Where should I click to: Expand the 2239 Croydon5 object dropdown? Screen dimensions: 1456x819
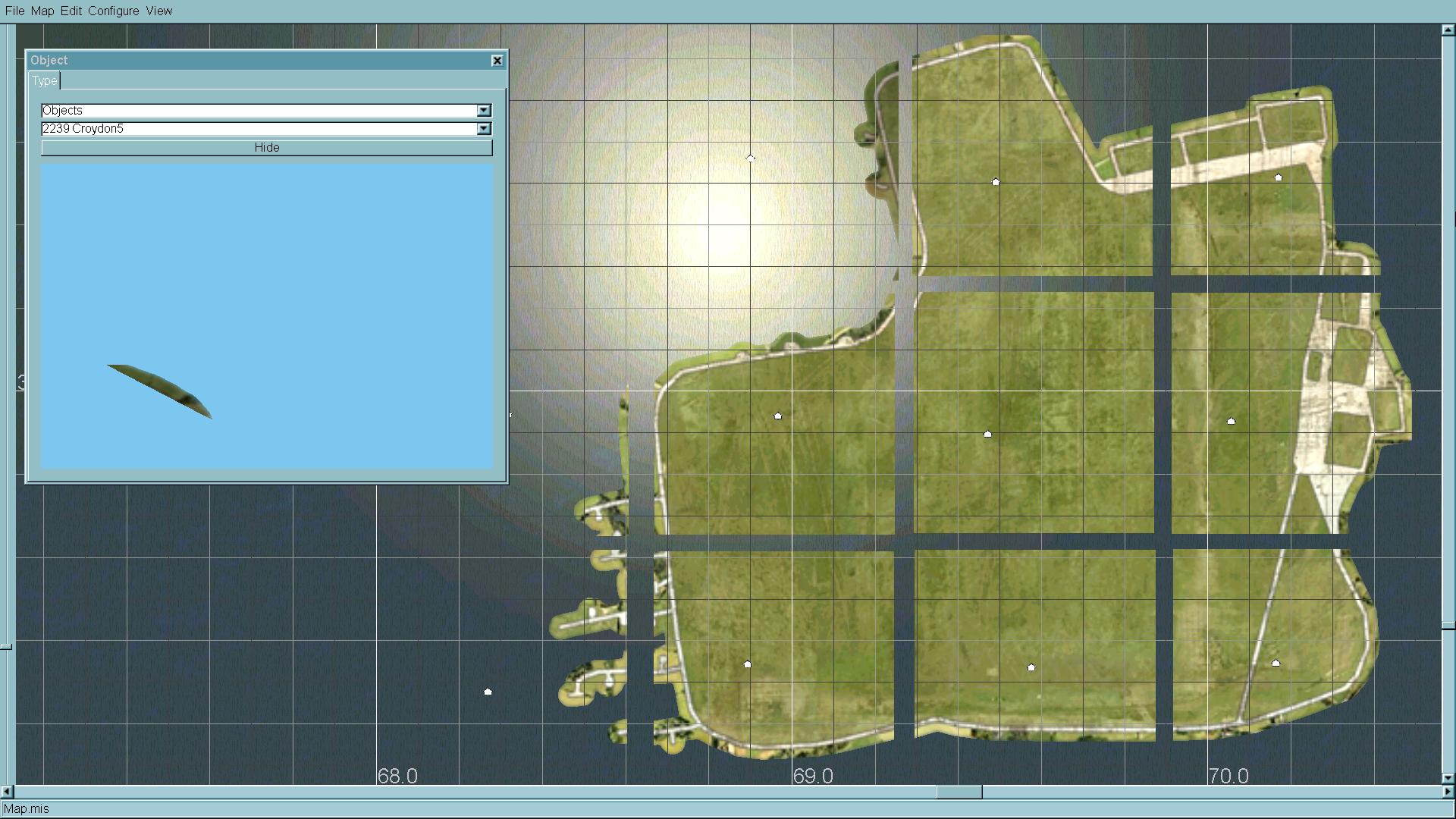(484, 129)

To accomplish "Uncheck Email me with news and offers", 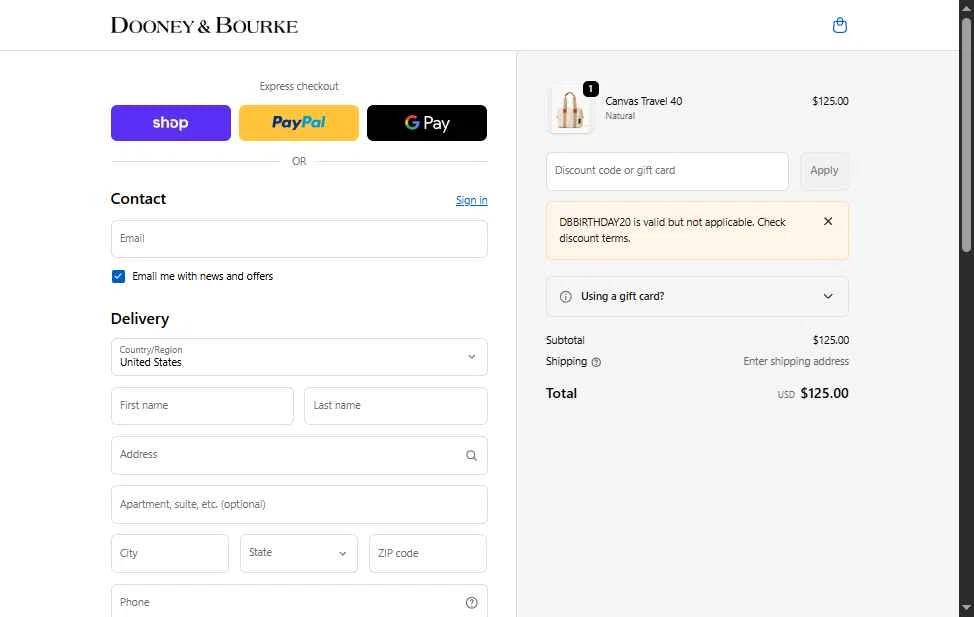I will tap(119, 276).
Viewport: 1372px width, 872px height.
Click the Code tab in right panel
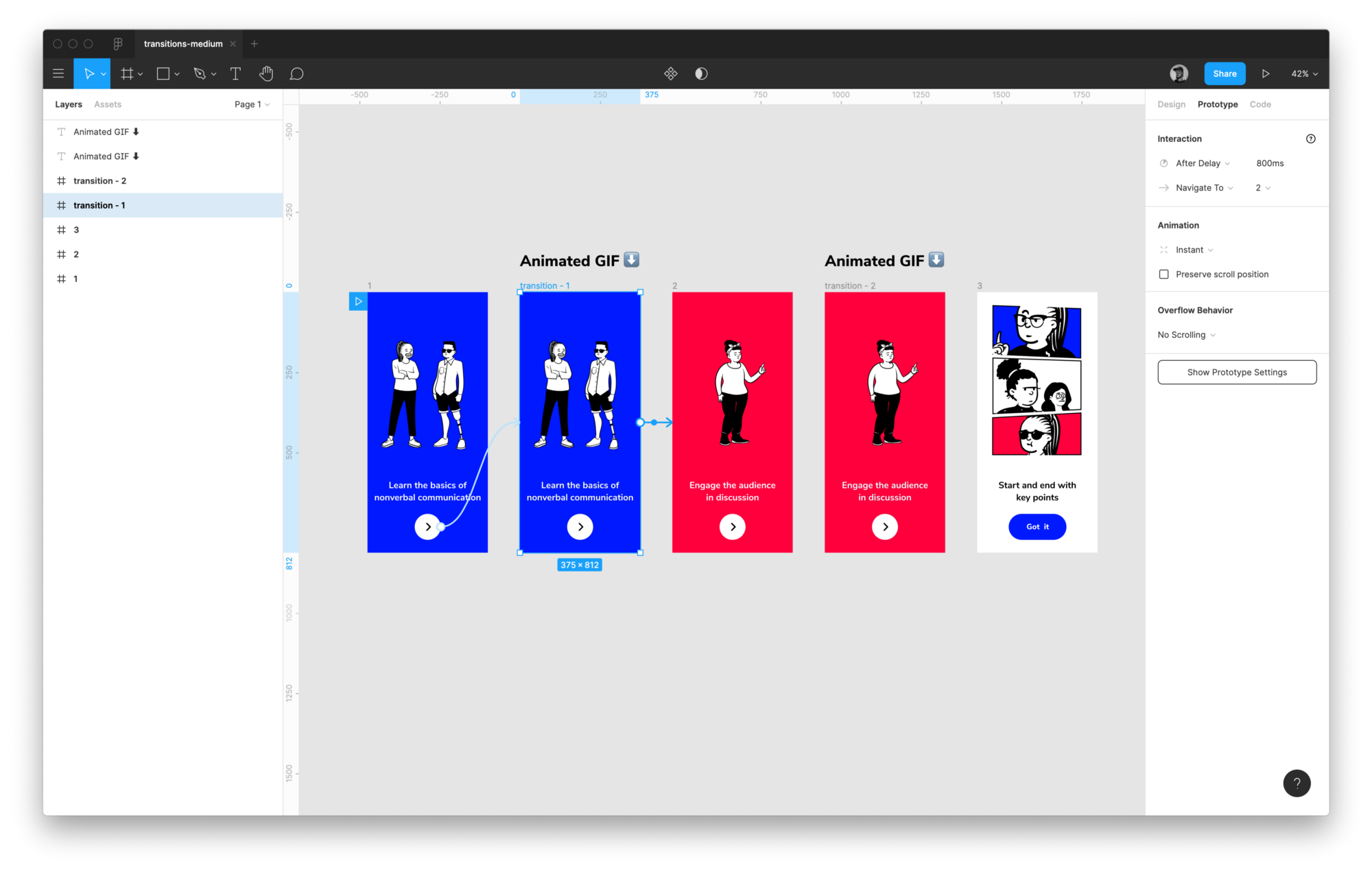point(1262,104)
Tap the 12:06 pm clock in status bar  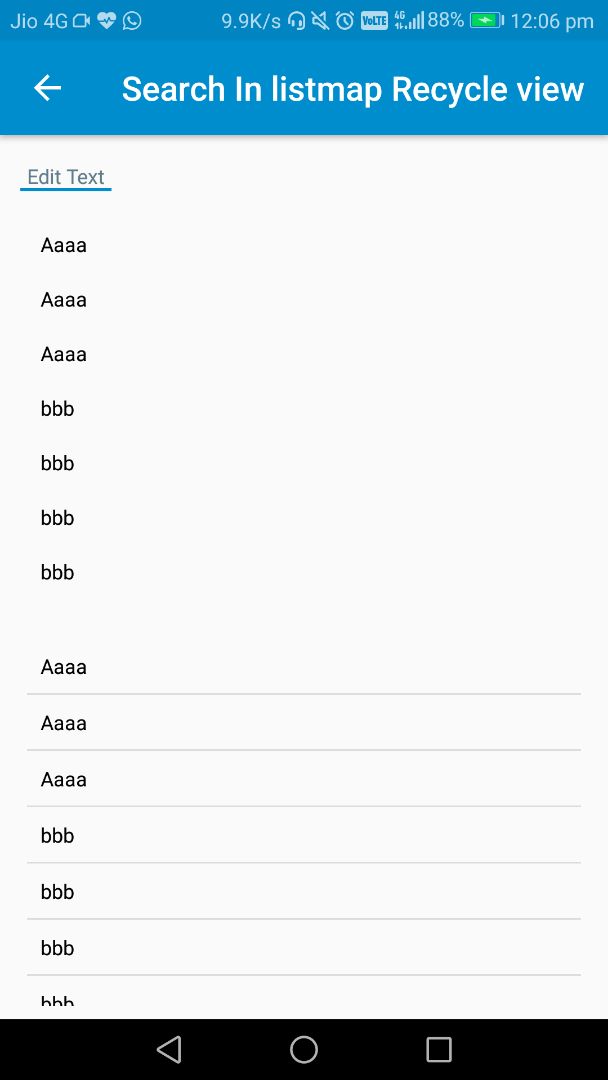pos(551,20)
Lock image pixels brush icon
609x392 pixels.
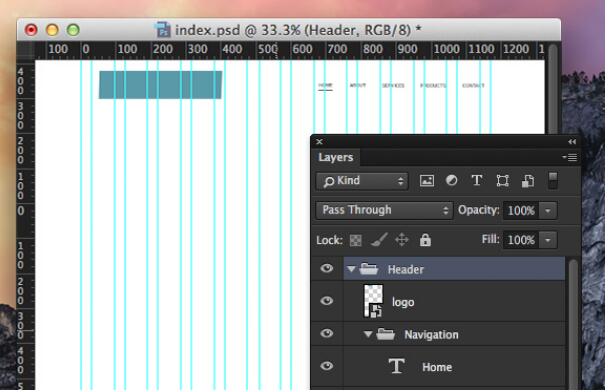(x=379, y=240)
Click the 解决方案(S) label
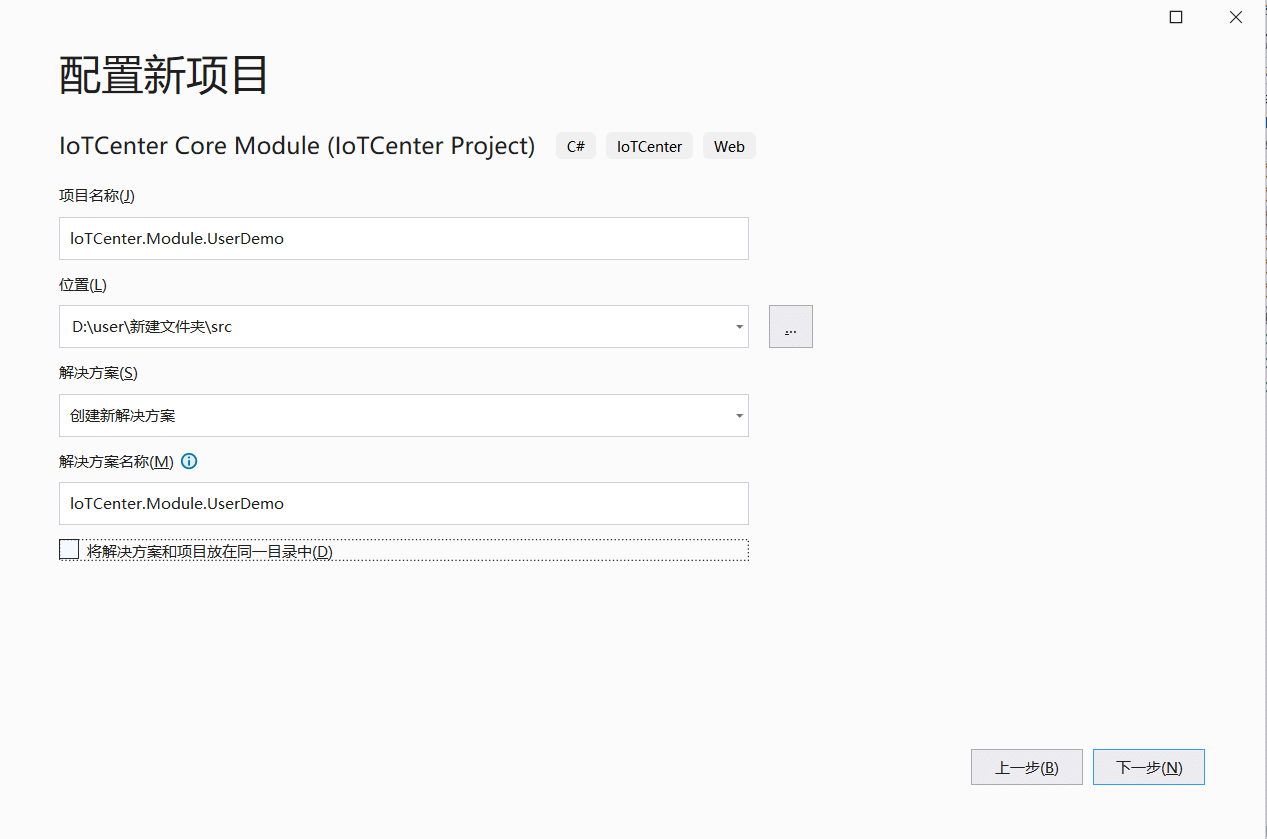 98,373
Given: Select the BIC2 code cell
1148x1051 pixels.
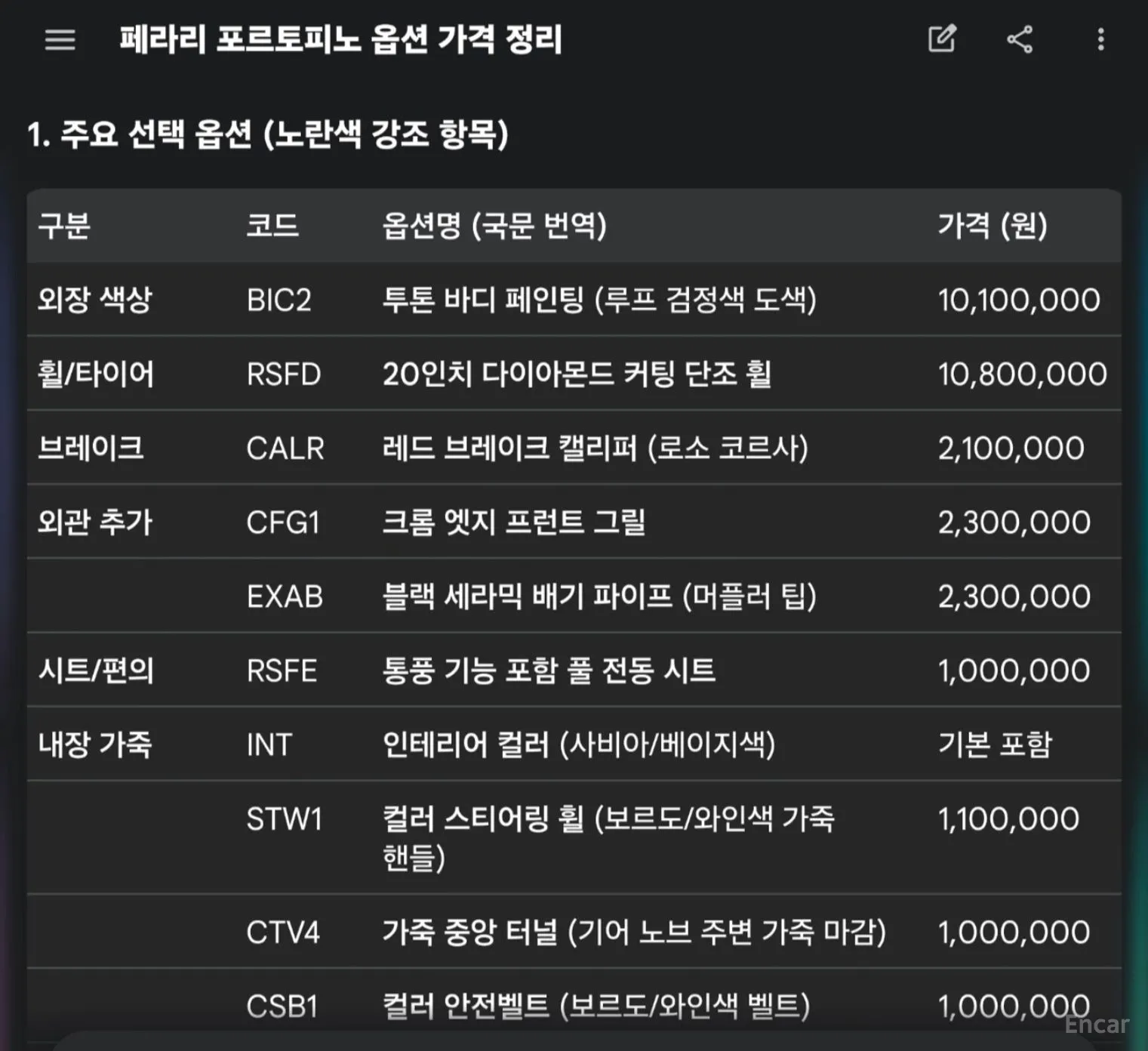Looking at the screenshot, I should pos(279,300).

• [STATED EXERCISE] Could you copy out the records word for word, starting at the line that contains "Lock image pixels brush icon" and ending with the final line of the records, leaving out the pictures?

• [PROBLEM SOLUTION]
Lock image pixels brush icon
609x392 pixels.
(x=379, y=240)
Click the 解决方案(S) label
 98,373
Given: Select the BIC2 code cell
1148x1051 pixels.
Looking at the screenshot, I should pos(279,300).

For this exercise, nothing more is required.